Task >>
Although pictures appear in the records, the copy must leave them out and match everything else exactly.
····················
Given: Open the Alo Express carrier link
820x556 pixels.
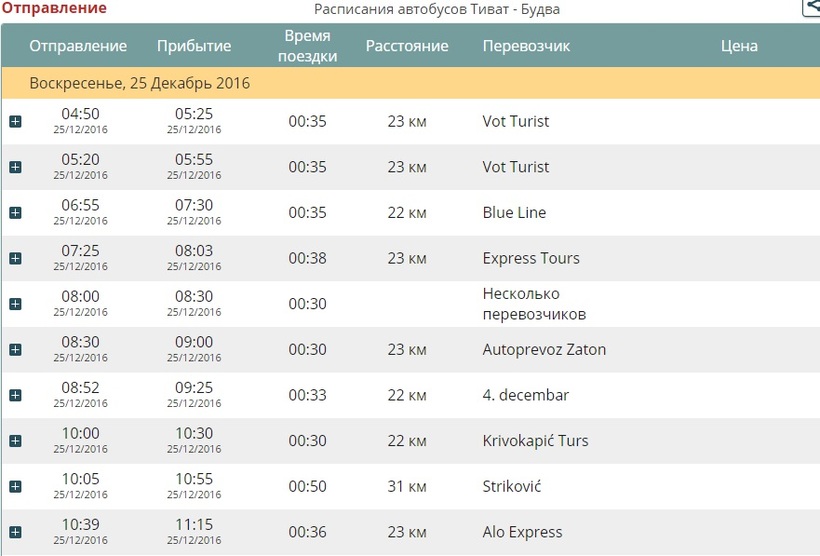Looking at the screenshot, I should (522, 532).
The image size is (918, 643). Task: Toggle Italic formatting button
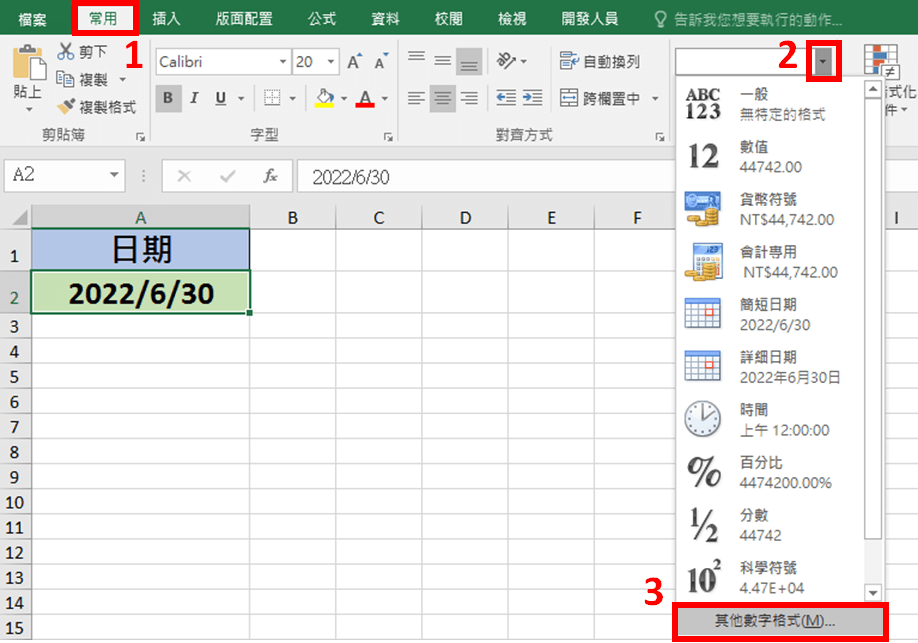194,98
····················
Response area >>
Given: Open the Alo Express carrier link
820x556 pixels.
Looking at the screenshot, I should (522, 532).
The image size is (918, 643). Task: Toggle Italic formatting button
194,98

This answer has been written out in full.